A Clínica UPAS, localizada no bairro da Sobral, em Rio Branco, foi alvo na quarta-feira, 14, de uma nova etapa da investigação da Polícia Civil que apura o desvio de medicamentos da rede pública estadual de saúde. A unidade pertence ao ex-deputado estadual Raimundinho da Saúde, que acompanhou a ação policial e afirmou que o estabelecimento atua dentro da legalidade.
Durante o cumprimento do mandado de busca, os policiais permaneceram com as portas da clínica fechadas enquanto realizavam os procedimentos de apuração. A ação integra uma operação em andamento, conduzida pela Polícia Civil com acompanhamento do Ministério Público.
Raimundinho da Saúde afirmou que a clínica não possui irregularidades e que está à disposição das autoridades. “Aqui a polícia pode procurar que não vai encontrar nada. A gente trabalha há vários anos dentro da legalidade. Temos depósito, podem ir lá e olhar o que quiserem.

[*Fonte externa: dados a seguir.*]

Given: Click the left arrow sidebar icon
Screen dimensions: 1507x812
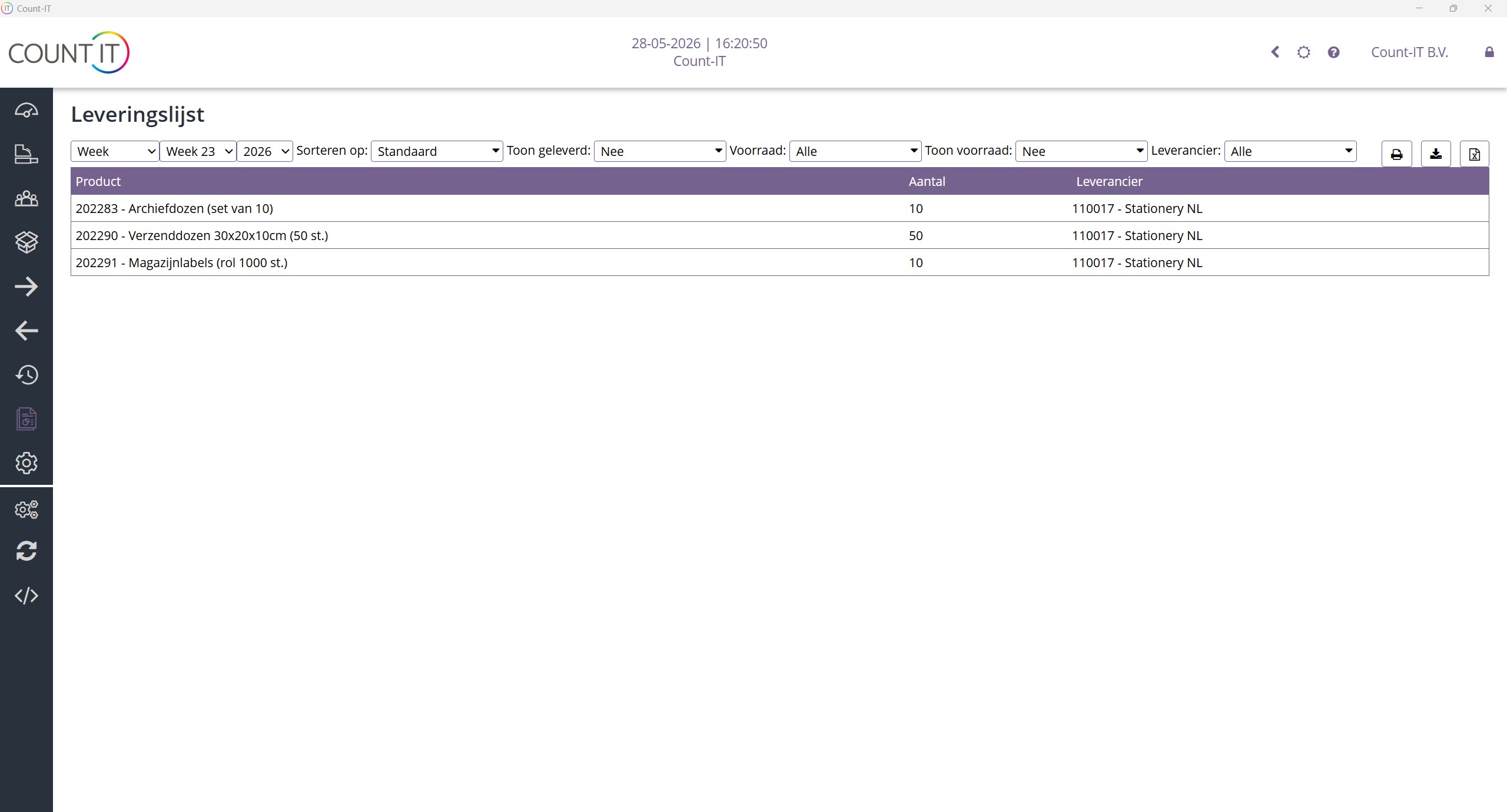Looking at the screenshot, I should (x=26, y=331).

Todos os nossos materiais e medicamentos têm nota fiscal, todos comprados de representantes legais”, declarou.
O ex-deputado destacou que considera legítima a investigação. “É um trabalho excelente do Ministério Público e da Polícia Civil. Tem que investigar mesmo para saber onde foi que pararam esses medicamentos, porque muitas vezes fazem falta nas unidades de saúde pública do nosso estado”, afirmou.

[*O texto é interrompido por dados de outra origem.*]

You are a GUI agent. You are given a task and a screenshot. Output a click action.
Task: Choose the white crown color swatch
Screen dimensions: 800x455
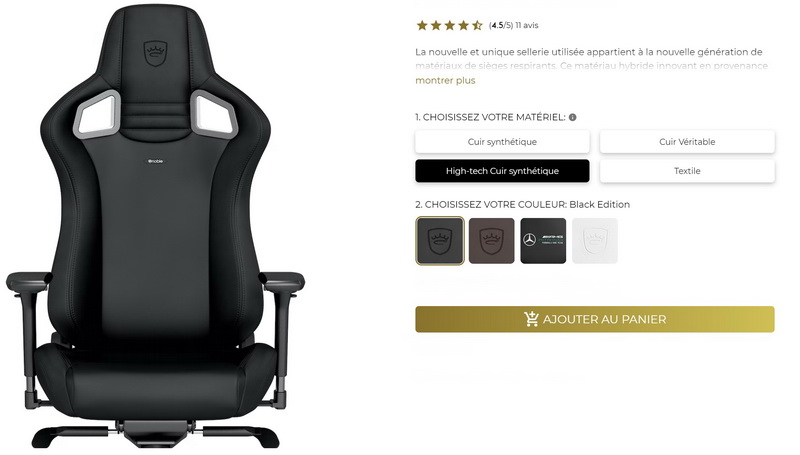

Raimundinho também comentou sobre a citação do nome de Eugênio nas apurações e disse conhecê-lo apenas como morador do bairro. “Ele é uma figura conhecida aqui da Sobral. Mora aqui, anda pela rua, todo mundo conhece. Mas nunca ofereceu medicamentos para a clínica”, disse.
Segundo o proprietário, a Clínica UPAS não comercializa medicamentos nem trabalha com insumos hospitalares. “Nós não vendemos medicamentos. Aqui a gente trabalha apenas com consultas e exames. Não faz sentido falar em oferta de medicamento para uma clínica que não atua com isso”, reforçou.
O ex-deputado defendeu que a apuração seja ampliada para outros estabelecimentos privados. “É natural que se verifique todas as clínicas de Rio Branco e até alguns hospitais particulares. Tem que saber onde esse medicamento foi parar e trazer tudo à luz da sociedade”, declarou, acrescentando que não há restrição para prestar esclarecimentos à imprensa ou às autoridades.
No caso da clínica, os proprietários passaram a ser investigados sob a hipótese de crime de receptação de medicamentos, conforme as informações repassadas pela Polícia Civil. Durante a ação, os policiais realizaram procedimentos de apuração no interior do estabelecimento.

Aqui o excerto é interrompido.